= Beginning of Section =
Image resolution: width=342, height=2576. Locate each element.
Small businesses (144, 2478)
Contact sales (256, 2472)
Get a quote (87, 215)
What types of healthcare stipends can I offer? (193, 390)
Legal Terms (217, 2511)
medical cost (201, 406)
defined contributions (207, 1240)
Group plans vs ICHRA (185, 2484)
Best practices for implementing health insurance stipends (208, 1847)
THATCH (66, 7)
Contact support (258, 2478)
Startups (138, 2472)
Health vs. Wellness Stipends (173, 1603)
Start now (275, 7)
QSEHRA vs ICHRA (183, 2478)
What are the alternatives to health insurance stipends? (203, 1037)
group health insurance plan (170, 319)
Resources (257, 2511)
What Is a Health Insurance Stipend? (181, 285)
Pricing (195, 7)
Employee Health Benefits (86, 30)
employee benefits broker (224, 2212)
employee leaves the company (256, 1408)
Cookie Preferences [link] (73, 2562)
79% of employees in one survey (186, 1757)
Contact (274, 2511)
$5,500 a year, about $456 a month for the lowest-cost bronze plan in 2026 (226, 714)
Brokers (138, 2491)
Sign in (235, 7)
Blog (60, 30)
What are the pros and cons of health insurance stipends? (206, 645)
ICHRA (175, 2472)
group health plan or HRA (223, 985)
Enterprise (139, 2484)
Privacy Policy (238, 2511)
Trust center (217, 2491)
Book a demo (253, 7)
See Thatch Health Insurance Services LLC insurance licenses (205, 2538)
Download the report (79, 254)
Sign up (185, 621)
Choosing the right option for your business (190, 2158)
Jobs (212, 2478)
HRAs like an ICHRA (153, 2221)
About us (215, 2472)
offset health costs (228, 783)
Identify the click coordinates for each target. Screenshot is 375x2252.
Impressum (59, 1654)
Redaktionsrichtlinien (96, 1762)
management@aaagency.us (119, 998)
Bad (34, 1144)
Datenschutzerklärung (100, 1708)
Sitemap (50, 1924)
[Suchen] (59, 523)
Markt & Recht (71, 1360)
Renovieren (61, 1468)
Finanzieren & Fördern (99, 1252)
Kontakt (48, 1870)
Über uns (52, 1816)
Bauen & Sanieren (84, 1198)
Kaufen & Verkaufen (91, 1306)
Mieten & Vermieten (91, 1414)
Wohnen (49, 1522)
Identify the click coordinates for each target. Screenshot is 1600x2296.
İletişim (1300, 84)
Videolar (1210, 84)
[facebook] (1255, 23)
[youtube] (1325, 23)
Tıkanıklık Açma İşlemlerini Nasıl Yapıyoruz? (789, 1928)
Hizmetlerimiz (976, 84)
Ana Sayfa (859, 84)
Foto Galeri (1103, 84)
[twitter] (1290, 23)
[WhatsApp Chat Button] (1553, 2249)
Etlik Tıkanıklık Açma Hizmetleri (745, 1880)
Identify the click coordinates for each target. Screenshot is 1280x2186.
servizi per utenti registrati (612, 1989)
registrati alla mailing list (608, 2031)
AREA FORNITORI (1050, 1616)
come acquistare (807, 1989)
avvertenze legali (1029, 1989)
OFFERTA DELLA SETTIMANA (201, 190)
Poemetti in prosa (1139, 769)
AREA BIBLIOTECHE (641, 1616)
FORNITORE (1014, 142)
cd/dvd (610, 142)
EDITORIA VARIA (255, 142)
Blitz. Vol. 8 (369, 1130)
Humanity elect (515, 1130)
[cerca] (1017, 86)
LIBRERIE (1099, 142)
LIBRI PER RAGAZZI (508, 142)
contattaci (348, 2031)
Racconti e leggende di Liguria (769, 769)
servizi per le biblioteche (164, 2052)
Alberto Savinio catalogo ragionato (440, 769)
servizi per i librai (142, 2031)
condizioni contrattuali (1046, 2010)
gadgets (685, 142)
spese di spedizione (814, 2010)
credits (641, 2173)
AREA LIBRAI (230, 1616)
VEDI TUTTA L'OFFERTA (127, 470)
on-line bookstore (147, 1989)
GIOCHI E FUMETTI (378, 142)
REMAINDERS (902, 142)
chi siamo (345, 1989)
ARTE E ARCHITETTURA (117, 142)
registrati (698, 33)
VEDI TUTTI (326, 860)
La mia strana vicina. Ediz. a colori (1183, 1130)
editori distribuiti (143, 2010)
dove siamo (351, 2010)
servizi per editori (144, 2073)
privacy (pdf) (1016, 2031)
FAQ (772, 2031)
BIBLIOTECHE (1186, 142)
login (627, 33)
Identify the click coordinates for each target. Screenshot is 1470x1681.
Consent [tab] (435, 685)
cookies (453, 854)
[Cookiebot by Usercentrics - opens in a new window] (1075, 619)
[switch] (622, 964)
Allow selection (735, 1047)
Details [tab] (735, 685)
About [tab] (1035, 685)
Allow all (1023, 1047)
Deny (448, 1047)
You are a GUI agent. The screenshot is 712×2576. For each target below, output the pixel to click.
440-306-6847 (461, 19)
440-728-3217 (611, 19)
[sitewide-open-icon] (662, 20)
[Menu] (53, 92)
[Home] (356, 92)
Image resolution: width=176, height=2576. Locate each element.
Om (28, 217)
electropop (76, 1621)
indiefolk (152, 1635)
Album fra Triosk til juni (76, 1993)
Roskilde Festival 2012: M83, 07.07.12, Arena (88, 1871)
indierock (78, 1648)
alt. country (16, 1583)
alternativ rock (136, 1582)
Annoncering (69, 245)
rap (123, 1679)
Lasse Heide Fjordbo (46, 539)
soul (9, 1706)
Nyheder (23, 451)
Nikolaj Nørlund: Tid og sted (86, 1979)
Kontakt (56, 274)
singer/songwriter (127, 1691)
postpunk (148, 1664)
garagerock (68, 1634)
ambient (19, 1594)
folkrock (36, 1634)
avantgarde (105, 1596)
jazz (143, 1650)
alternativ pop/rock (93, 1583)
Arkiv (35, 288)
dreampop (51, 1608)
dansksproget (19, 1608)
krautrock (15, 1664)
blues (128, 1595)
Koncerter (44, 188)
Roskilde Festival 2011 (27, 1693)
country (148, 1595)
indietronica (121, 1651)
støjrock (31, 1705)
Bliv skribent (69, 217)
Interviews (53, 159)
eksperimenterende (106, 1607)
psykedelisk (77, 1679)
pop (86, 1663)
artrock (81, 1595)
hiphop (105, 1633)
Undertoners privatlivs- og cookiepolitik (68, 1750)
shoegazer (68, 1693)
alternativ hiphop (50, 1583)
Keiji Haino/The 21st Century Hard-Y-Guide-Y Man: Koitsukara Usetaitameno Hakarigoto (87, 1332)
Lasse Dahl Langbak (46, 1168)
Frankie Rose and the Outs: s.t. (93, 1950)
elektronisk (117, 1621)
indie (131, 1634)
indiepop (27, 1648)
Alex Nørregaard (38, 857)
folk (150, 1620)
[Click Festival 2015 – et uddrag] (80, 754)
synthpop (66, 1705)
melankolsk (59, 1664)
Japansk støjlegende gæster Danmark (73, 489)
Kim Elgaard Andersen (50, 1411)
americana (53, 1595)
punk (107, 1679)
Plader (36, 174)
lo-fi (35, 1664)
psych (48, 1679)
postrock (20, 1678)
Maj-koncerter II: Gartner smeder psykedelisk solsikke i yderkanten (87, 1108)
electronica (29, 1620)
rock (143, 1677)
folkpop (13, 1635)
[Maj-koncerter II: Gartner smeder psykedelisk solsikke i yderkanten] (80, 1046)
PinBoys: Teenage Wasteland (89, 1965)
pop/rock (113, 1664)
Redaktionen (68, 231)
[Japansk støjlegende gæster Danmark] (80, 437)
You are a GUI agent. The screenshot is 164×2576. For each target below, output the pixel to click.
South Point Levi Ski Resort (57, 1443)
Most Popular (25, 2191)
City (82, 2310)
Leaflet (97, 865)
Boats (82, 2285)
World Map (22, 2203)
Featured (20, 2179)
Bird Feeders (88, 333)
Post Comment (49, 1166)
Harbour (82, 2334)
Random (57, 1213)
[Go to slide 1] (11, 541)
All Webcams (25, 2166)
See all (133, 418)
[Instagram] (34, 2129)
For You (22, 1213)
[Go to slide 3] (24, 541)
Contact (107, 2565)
= End of Section =
**PROBLEM STATEMENT**
Print, from the entries above, the line with "Impressum (59, 1654)", the line with "servizi per i librai (142, 2031)" and all lines between them, exactly and with nothing else.

**RESPONSE TO THIS TASK**
Impressum (59, 1654)
Redaktionsrichtlinien (96, 1762)
management@aaagency.us (119, 998)
Bad (34, 1144)
Datenschutzerklärung (100, 1708)
Sitemap (50, 1924)
[Suchen] (59, 523)
Markt & Recht (71, 1360)
Renovieren (61, 1468)
Finanzieren & Fördern (99, 1252)
Kontakt (48, 1870)
Über uns (52, 1816)
Bauen & Sanieren (84, 1198)
Kaufen & Verkaufen (91, 1306)
Mieten & Vermieten (91, 1414)
Wohnen (49, 1522)
Identify the click coordinates for each target. Screenshot is 1600x2296.
İletişim (1300, 84)
Videolar (1210, 84)
[facebook] (1255, 23)
[youtube] (1325, 23)
Tıkanıklık Açma İşlemlerini Nasıl Yapıyoruz? (789, 1928)
Hizmetlerimiz (976, 84)
Ana Sayfa (859, 84)
Foto Galeri (1103, 84)
[twitter] (1290, 23)
[WhatsApp Chat Button] (1553, 2249)
Etlik Tıkanıklık Açma Hizmetleri (745, 1880)
Identify the click coordinates for each target. Screenshot is 1280x2186.
servizi per utenti registrati (612, 1989)
registrati alla mailing list (608, 2031)
AREA FORNITORI (1050, 1616)
come acquistare (807, 1989)
avvertenze legali (1029, 1989)
OFFERTA DELLA SETTIMANA (201, 190)
Poemetti in prosa (1139, 769)
AREA BIBLIOTECHE (641, 1616)
FORNITORE (1014, 142)
cd/dvd (610, 142)
EDITORIA VARIA (255, 142)
Blitz. Vol. 8 (369, 1130)
Humanity elect (515, 1130)
[cerca] (1017, 86)
LIBRERIE (1099, 142)
LIBRI PER RAGAZZI (508, 142)
contattaci (348, 2031)
Racconti e leggende di Liguria (769, 769)
servizi per le biblioteche (164, 2052)
Alberto Savinio catalogo ragionato (440, 769)
servizi per i librai (142, 2031)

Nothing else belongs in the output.